Three events converged in 1979. My husband and I were living in Dallas and were looking for new opportunities. Militant students assaulted our embassy in Tehran and took diplomats as hostages. I was raised in the Foreign Service and had graduated from the Tehran American High School and worked at the embassy for a time. Along with news of the hostages, I [later] heard then secretary of state Edmund Muskie on the radio advertising a mid-level entry program for women and minorities interested in the Foreign Service. Suddenly my past was becoming my future.
You served in the State Department as deputy assistant secretary for African affairs as the Rwandan genocide unfolded. Why was it difficult to get people to pay attention to the awful humanitarian circumstances in Rwanda in 1993 and 1994?
Rwanda seared my soul. I don’t think there was anyone who was closely associated with the events in Rwanda who didn’t come out a changed person. We had an interagency group split about what to do, and we had no leadership at the top. I had very little experience with the Washington policy arena and was unable to get appropriate senior-level attention. If nobody’s in charge or cares, then you get policy disasters like Rwanda. In this case, like others, people played policy and bureaucratic games with one another to keep each other busy, so the decisions get kicked down the road. It really takes a lot of work to do nothing in this town sometimes. Leaders need to ask the right questions — like who’s in charge, who’s got the lead on this, why are we here and what do we want to accomplish.
You were the ambassador to Kenya during the bombing of the U.S. embassy in Nairobi in 1998. What leadership lessons did you derive from this experience?
In the 10 months following the bombing in Nairobi, I saw the [embassy] community accomplish extraordinary things. I learned that human beings naturally seek community to survive a crisis and find long-term resilience. My job as a leader was to ask the right questions. I listened to the answers about what we would have to do to move forward within hours of the blast, then days, then weeks, and then through the long term. Everybody was focused on the community good and individual responsibility.
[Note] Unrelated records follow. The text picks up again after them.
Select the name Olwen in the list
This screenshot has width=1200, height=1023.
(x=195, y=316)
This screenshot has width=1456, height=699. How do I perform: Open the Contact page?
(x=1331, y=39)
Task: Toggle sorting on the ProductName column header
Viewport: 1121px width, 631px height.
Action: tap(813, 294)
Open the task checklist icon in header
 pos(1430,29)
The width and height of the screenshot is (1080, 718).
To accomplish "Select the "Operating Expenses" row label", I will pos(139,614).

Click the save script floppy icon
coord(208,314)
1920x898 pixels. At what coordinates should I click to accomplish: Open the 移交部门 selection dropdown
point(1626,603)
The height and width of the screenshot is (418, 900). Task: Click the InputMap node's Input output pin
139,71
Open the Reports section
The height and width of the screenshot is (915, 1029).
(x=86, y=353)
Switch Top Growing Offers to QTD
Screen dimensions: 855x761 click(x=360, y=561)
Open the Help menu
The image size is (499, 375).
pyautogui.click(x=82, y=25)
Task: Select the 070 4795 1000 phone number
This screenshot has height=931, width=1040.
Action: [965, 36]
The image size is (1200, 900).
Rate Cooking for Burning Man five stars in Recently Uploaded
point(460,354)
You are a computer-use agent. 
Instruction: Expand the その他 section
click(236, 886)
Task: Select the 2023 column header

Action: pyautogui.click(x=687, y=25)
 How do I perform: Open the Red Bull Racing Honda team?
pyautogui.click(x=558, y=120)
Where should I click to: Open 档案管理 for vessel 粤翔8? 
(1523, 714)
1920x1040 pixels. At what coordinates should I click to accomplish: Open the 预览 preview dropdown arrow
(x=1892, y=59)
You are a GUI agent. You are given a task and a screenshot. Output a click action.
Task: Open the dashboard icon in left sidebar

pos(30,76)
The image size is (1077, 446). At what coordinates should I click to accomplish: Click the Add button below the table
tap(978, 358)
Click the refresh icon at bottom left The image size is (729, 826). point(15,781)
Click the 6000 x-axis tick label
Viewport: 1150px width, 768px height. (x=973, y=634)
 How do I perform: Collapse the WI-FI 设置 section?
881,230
What are the challenges and rewards of being a woman in a leadership role?
Holding a position gets you to the table, but it doesn’t get you heard. Alpha males tend to be the same worldwide, and learning how to be heard as a woman is a challenge. Once I was, I found that many alphas who occupy chief-of-state positions around the world will talk to women and say things that they will not say to men. I have spoken to women colleagues — university presidents, conflict negotiators, members of Congress — and we all note that there is a real advantage to being a woman. We have more respectful conversations that end well, as opposed to throwing down the gavel and slamming the door.
Is there a path for women to move up the ranks in government?
The fact remains that government service is the most inviting place for women to work. Women make up 31 percent of the senior ranks in government and only 14 to 16 percent in the private sector. That said, research still shows that women in leadership positions are held to higher standards and receive fewer rewards than men. Both women and men perpetuate the workplace myth that men take charge and women take care. Research shows women leaders in a double bind — if they take charge, they are deemed unlikeable; if they take care, they’re seen as incompetent. You could see that in the way Hillary Clinton was treated during her presidential campaign. It is the leader’s responsibility to confront stereotypes, no matter where the source or direction, for the benefit of the entire team.